Common Pandas Pitfalls

Pitfall Wrong Right
Not saving result df['col'].fillna(0) df['col'] = df['col'].fillna(0)
Missing .str accessor df['col'].lower() df['col'].str.lower()
Modifying a view df_sub = df[mask] then modify df_sub = df[mask].copy() then modify
Replacing with spaces df['col'].replace('M','Male') Strip first: df['col'].str.strip().replace('M','Male')
NaN making ints float Fill then wonder why float df['col'].fillna(0).astype(int)

The One Thing to Remember

If you forget everything else from this chapter, remember this:

Every data cleaning decision is a judgment call that shapes your conclusions.
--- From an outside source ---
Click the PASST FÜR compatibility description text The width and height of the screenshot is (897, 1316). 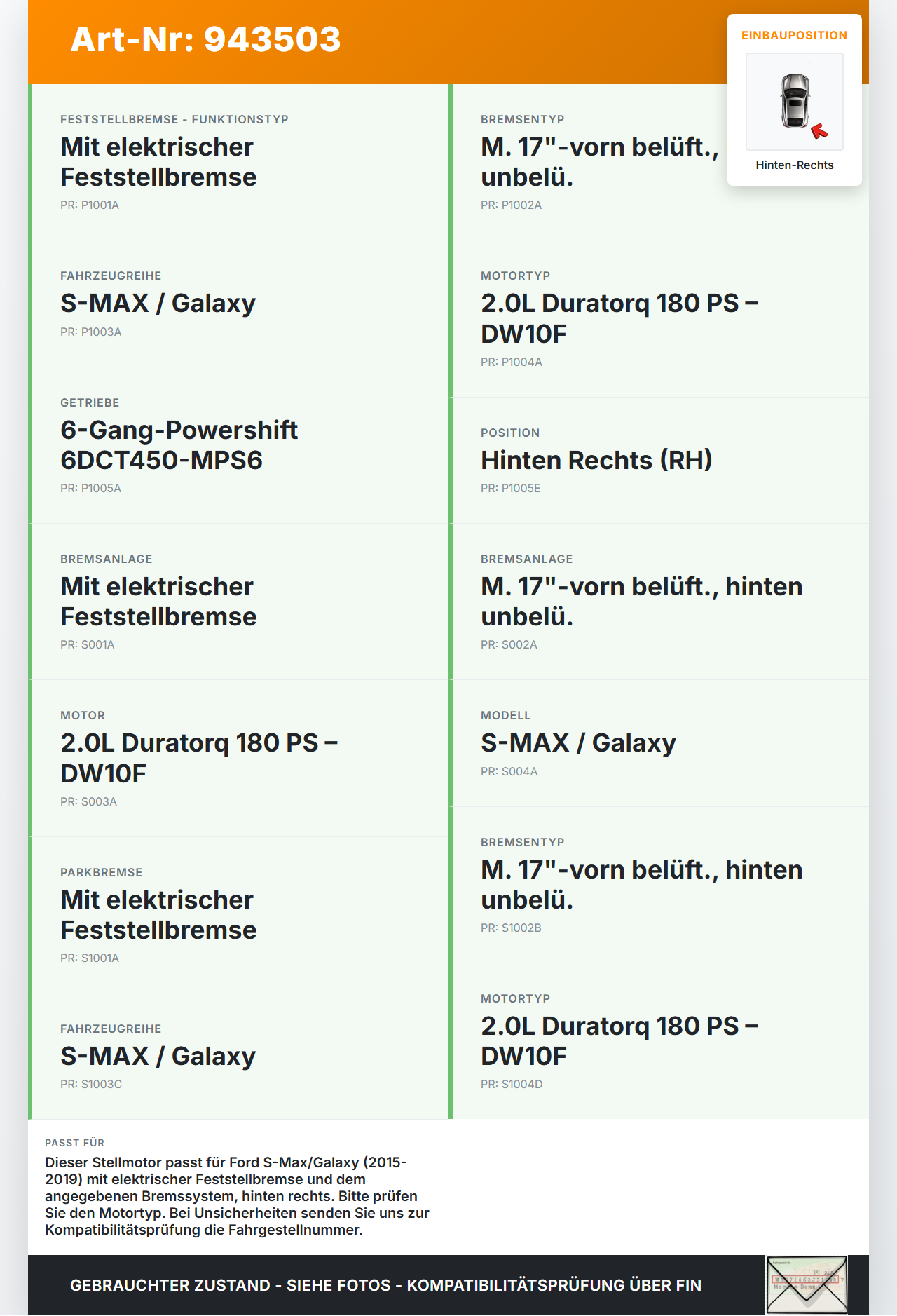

There is no "neutral" cleaning — every choice to delete, impute, recode, or transform changes the data and the story it tells. The ethical move is to make your choices transparently, document them in a cleaning log, and test whether different choices would lead to different conclusions. Reproducibility isn't a luxury — it's the price of being trustworthy.